True, we don't feed many sites.  On the other hand we also don't queue articles
for transmission, we queue requests.  I use the U flag in the third field of
the lines in my sys file.  The U flag says don't copy the article to the uucp
spool queue, rather spool a C. file requesting transmission of the article
from its permanent storage in the news morgue.  You need the -c option in your
uux to do this.  That change is distributed with the news software.
-- 
From the Tardis of Mark Callow
msc@qubix.UUCP,  decwrl!qubix!msc@Berkeley.ARPA
...{decvax,ucbvax,ihnp4}!decwrl!qubix!msc, ...{ittvax,amd70}!qubix!msc

phil@amd70.UUCP (Phil Ngai) (03/23/84)

> From: dmmartindale@watcgl.UUCP
> Subject: Re: Wanted: news batching with compression
> Message-ID: <2294@watcgl.UUCP>
> 
> If forking rnews once per article is your worst problem with news, you
> aren't feeding many other machines.  We found that most of the overhead
> was in uux, queueing articles for other machines.  Once we started
> batching news, the overhead went down enormously.

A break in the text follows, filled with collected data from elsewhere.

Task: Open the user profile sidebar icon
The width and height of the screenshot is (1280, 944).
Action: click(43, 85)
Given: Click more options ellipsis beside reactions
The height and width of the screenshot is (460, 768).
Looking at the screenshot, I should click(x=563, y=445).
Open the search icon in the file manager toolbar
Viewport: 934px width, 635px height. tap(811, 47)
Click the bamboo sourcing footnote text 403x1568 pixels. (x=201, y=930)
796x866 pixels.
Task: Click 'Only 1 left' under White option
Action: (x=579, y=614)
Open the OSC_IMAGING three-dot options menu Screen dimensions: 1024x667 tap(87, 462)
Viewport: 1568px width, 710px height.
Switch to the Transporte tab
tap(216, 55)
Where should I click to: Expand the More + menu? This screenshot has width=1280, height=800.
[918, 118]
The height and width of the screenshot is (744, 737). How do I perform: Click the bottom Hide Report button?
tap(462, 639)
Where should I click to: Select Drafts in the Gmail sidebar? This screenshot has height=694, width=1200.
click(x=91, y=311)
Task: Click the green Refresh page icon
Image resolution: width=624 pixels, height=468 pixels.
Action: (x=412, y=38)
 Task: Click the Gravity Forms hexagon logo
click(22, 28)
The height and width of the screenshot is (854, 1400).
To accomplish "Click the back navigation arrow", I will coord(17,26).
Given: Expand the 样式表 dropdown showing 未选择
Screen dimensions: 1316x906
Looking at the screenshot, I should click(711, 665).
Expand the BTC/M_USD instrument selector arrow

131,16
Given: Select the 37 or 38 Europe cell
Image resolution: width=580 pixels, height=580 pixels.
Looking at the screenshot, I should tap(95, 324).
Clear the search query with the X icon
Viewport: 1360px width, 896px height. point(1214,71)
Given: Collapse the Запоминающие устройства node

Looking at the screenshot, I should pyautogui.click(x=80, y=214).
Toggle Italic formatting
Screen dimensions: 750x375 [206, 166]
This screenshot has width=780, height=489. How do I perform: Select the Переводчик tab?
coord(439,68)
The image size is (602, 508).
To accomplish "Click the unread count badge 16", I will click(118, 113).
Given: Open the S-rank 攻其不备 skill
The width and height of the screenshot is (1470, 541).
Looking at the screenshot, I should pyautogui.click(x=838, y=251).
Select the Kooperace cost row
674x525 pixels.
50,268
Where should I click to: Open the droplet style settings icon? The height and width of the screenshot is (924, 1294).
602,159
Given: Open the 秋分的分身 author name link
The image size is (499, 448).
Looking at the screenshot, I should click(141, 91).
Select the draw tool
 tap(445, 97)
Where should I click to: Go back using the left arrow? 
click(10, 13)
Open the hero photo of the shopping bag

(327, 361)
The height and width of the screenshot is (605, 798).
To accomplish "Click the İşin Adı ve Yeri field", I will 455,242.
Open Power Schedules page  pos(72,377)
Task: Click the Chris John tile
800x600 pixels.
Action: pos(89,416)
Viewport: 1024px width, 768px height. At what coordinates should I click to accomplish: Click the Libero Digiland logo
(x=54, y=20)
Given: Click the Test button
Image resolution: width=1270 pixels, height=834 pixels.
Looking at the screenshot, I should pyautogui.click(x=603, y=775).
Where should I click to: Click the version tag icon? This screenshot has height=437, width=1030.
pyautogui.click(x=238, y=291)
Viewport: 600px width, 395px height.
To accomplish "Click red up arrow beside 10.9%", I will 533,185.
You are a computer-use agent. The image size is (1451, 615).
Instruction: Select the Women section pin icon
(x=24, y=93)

We feed news to decwrl, fortune, dual, onyx, sco, cae780. I think that's
a reasonable number of machines. We couldn't do it without batching. With
batching, it seems the rnews forking is now the place where the most CPU
time is being spent.
-- 
Phil Ngai (408) 988-7777 {ucbvax,decwrl,ihnp4,allegra,intelca}!amd70!phil

mjl@ritcv.UUCP (Mike Lutz) (03/24/84)

Once you HAVE batching, however, the rnews forking problems can be
significant if you normally have a moderate to heavy load.  Has
anyone looked into the possibility of having rnews do unbatching
directly rather than forcing it to be exec'ed repeatedly from
the batch processing program?

Mike Lutz
-- 
Mike Lutz	Rochester Institute of Technology, Rochester NY
UUCP:		{allegra,seismo}!rochester!ritcv!mjl
ARPA:		ritcv!mjl@Rochester.ARPA

mp@mit-eddie.UUCP (Mark Plotnick) (03/24/84)

Here's a way to get news compression done.  Don't expect it
to be elegant, it only took half an hour.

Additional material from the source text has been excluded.